Ramsley and his wife came to Caineville in 1994 with nothing more than $2,000, a walk-behind tiller, some handtools, and big dreams. Somehow, these meager resources and soils were fertile enough to bring the dreams to fruition. As I sit inside the market today, the operation is casually chaotic but successful. In the midst of sterile badlands, I am able to eat still-warm cinnamon rolls, buy fresh-baked, hearth-fired, whole-wheat bread, and snag a couple bags of organic mixed-greens for the evening salad. Ramsley now has goats that help in the garden, turning weeds into milk. He's using invasive tamarisk to construct an outbuilding on the farm. Plans are in the works to grow seed oil for fuel; the leftover pulp will feed the chickens and goats. And all the while, a handful of young farmers work with Ramsley, learning a millennia-old trade whose value has all but been forgotten. It is Ramsley's work to help us remember.

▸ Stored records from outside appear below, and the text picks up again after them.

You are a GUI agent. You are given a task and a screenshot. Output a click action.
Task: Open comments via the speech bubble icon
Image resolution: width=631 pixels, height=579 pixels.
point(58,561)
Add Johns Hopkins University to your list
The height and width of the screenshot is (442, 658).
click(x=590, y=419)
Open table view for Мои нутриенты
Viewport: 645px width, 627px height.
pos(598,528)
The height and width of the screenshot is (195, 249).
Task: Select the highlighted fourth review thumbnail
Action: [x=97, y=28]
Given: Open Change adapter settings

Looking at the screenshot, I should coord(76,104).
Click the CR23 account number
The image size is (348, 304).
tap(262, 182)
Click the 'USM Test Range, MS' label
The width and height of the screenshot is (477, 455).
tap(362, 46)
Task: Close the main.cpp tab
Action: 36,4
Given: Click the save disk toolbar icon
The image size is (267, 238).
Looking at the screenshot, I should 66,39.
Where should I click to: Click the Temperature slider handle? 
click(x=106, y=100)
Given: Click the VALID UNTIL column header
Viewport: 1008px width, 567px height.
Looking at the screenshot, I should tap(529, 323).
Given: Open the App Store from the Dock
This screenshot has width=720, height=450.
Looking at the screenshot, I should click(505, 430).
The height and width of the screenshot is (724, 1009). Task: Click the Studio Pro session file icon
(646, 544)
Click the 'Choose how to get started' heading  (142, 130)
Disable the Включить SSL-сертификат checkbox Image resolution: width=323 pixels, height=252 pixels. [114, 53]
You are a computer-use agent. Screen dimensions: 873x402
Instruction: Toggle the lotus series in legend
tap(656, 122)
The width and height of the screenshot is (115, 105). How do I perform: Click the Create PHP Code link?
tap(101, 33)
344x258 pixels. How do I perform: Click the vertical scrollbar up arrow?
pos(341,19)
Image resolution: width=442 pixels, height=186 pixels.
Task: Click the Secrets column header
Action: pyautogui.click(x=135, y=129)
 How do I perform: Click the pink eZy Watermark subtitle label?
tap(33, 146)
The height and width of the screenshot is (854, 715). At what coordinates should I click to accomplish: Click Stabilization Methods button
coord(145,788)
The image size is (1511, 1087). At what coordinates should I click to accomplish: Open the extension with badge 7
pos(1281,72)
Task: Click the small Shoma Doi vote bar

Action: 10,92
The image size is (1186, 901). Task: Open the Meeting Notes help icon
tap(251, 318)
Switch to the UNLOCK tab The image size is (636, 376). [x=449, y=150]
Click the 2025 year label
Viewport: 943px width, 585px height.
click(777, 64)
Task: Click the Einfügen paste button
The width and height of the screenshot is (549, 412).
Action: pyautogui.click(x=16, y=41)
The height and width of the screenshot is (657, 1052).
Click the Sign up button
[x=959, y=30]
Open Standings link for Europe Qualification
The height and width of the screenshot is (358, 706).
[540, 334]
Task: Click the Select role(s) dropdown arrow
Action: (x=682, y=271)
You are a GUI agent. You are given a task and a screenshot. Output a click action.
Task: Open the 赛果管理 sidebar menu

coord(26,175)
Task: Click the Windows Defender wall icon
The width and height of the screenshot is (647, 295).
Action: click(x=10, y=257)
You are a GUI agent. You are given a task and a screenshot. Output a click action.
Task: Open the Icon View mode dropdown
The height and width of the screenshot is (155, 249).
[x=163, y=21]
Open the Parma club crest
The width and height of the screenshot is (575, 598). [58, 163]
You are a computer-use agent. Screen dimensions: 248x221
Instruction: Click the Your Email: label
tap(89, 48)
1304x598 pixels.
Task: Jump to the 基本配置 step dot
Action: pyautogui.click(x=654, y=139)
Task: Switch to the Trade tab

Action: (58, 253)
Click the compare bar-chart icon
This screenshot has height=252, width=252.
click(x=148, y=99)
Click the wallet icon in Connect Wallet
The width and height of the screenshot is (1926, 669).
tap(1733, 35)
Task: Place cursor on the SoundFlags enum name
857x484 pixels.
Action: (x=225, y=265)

Ramsley lives an ascetic life. There are no big returns in this work. He's making just enough money to keep the farm and market afloat. But his idea of productivity is not measured in dollars.

"The energy we're drawing from agriculture today is all negative energy," says Ramsley of the industrial farming upon which we rely. "It's all about profit and productivity. In my opinion, to hell with productivity. What about community? What about the people involved in the agriculture? We've laid way too much emphasis on productivity and forgotten about reality and happiness and family. That's what we're trying to do here. We're shifting that emphasis."

He describes the foundation of his business as, "the sustenance of the body so that the body can grow spiritually." He believes in the power of his work to change the world. Farming, for Ramsley, is about more than just food. It's spirituality, consciousness, connection and hope.

"The tao of the hoe is an incredible thing. We use the word mundane, but mundane means earthly. It's not boring. It's just earthly." He explains, "It's feeling that vibe coming up through your feet and knowing that you're connected to the land, and knowing that without the land, and without consciousness regarding that connection, your life is diminished. The people that eat my food, I hope they're aware that they're eating the love and the energy that we have for this thing. By giving me a few dollars or trading me something for my food, you become a part of the energy. You become a part of the process. You become a part of the conscious connection to the land."
As Ramsley shares this vision with me, his voice and face are animated, and the small store is filled with his vision, with the creative juice that sustains Mesa Farm Market. His hopes for connection and community are palpable. Ramsley is a diminutive man, always sporting suspenders and a shaggy mane. He also possesses an enormous smile - and a heart to match.

"This life is heaven. I know I'm doing earthly things, but when I'm doing them, I'm in heaven."

As I leave Mesa Farm Market, stocked up with goodies and good energy, I can't help but ponder the dichotomy between the characters I've spent my time with in this one area. It's an example of Old West versus New. With different languages, worldviews, and senses of place, how will we ever get the two to communicate and coalesce? Will this landscape's people ever embrace change? Will we ever see a unified Hanksville, where history provides the roots that help the fruits of hope flourish?

Hanksville is a town of intersections: of rivers and roads and routes to elsewhere. It is a dry and dusty land that can hold outlaws and organic farmers with equal care. But, as a place forever on the way and never quite there, where the hell is Hanksville? Perhaps at the intersection of its area residents, where hopes and history converge.

Jen Jackson writes from Moab, Utah, where she is surrounded by characters and stories as extraordinary as the landscape that supports them.